The pattern across all three pathways is consistent. Cash outlay for a single successful program runs in the tens to low hundreds of millions. Capitalized expected cost, the figure that matters for portfolio-level decisions, runs three to ten times higher because it absorbs the dead programs and the years of capital sitting idle. For founders raising capital, the 510(k) number you quote to investors is the cash figure, somewhere between $3 million and $31 million depending on complexity. For institutional allocators thinking about sector returns, the relevant figure is the capitalized one, and that is where the device, orphan drug, and standard drug pathways converge into the same expensive game played at slightly different scales.

Summary Comparison

The three pathways look more alike at a high level than they do in the trenches. Each starts with preclinical work, each ends with an FDA decision, and each has a statutory review clock that the agency tries to honor. What separates them is the depth of evidence required, the size and length of clinical work, and the probability that any given candidate makes it across the finish line.

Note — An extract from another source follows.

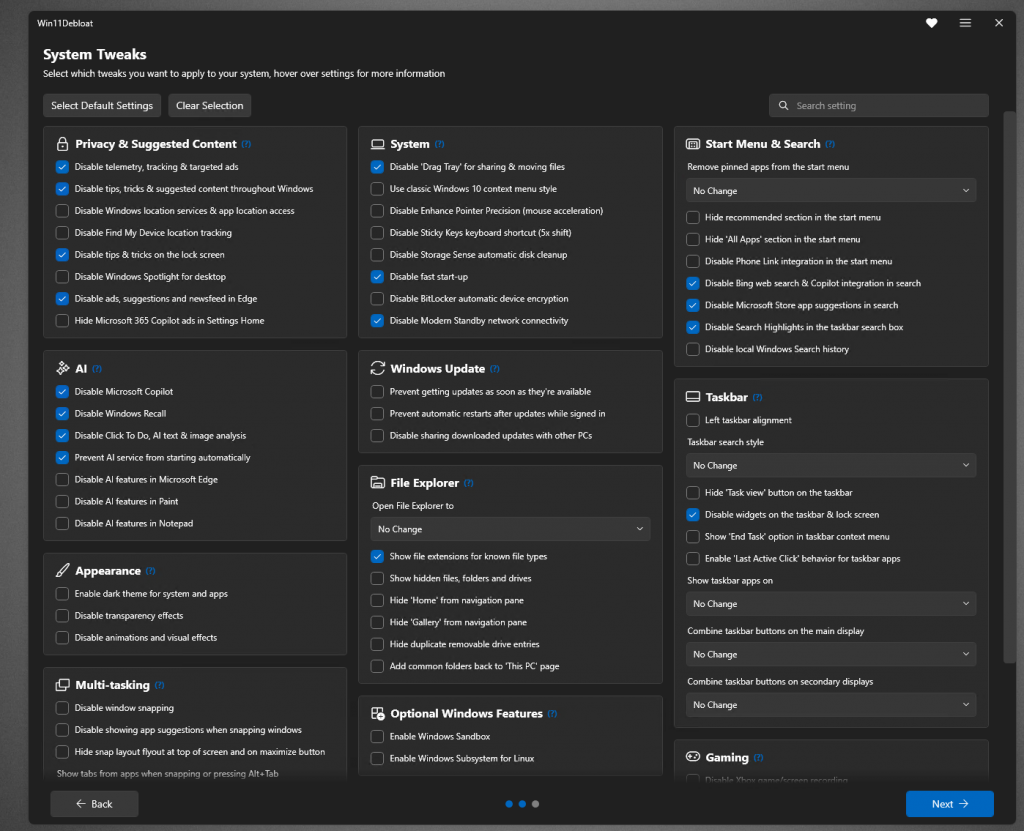
Task: Expand 'Remove pinned apps from the start menu' dropdown
Action: pyautogui.click(x=831, y=191)
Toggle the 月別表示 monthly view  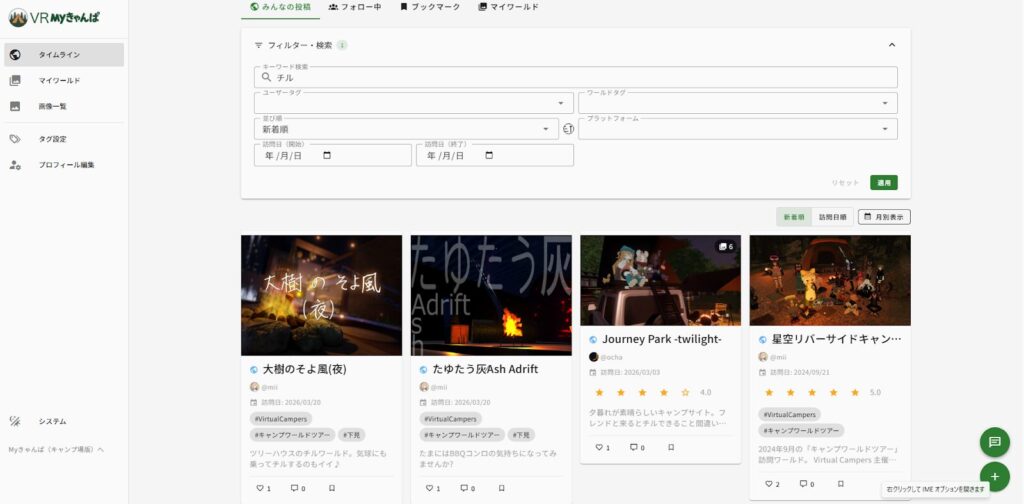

Side-by-side timeline and outcome comparison

Dimension Standard Drug Orphan Drug Medical Device
Review center CDER CDER (with OOPD designation) CDRH
Concept to market About 10 years 8 to 9 years 3 to 7 years
Median clinical phase About 8 years 7.2 years 1 to 5 years (PMA highest)
Pivotal trial gatekeeper IND (30-day review) IND (30-day review) IDE (30-day review)
Marketing application NDA / BLA NDA / BLA (PDUFA waived) 510(k), De Novo, PMA, or HDE
Median FDA review time 10 months standard, 6 months priority 244 days 142 days (510(k)); 243 days (PMA)
Approval rate at final review 90.6% 93.6% 98% (510(k)); 92% (PMA)
Overall LOA from first human study 7.9% 17.0% Not directly comparable (risk-class dependent)
Headline incentives Patent term + standard PDUFA review 7-yr exclusivity, 25% tax credit, fee waiver Pathway selection flexibility; HDE for rare conditions
Where most candidates die Phase 2 (28.9% transition) Phase 2 (44.6%, still the lowest gate) Predicate selection / pathway choice
Cash outlay per approved product $172.7M About $55M out-of-pocket (clinical only) $3.1M median 510(k); $54M PMA
Capitalized expected cost (incl. failures + cost of capital) $879M to $2.6B $242M to $291M $31M for 510(k) (Makower); $522M for PMA
Typical FDA user fee (FY 2026) $4.3M PDUFA filing Waived under ODD $26K (510(k)); $174K (De Novo); $579K (PMA)

A standard drug program is the longest, the most expensive, and the riskiest. An orphan drug program runs on the same scientific spine but with a friendlier slope and a stronger exclusivity moat at the end. A device program trades a single long pathway for five shorter ones, where the strategic question shifts from "can we generate the evidence" to "which pathway do we choose, and which predicate do we cite."

For anyone allocating capital across this landscape, the takeaway is that timeline math alone is misleading. A 510(k) device can reach market in three years and still represent a thinner commercial position than an orphan drug that takes eight. The pathway tells you how to get there. It does not tell you what waits on the other side.

Sources: FDA CDER and CDRH program pages, BIO Industry Analysis (2021), Frontiers in Medicine (2024), Friends of Cancer Research, Nature Reviews Drug Discovery, HHS ASPE (2022), Tufts CSDD (2014 and 2024), JAMA Network Open (Sertkaya 2022, 2024), Stanford Biodesign / Makower et al. (2010), AJMC (2020), Health Advances (2019), Medical Design & Outsourcing (2022).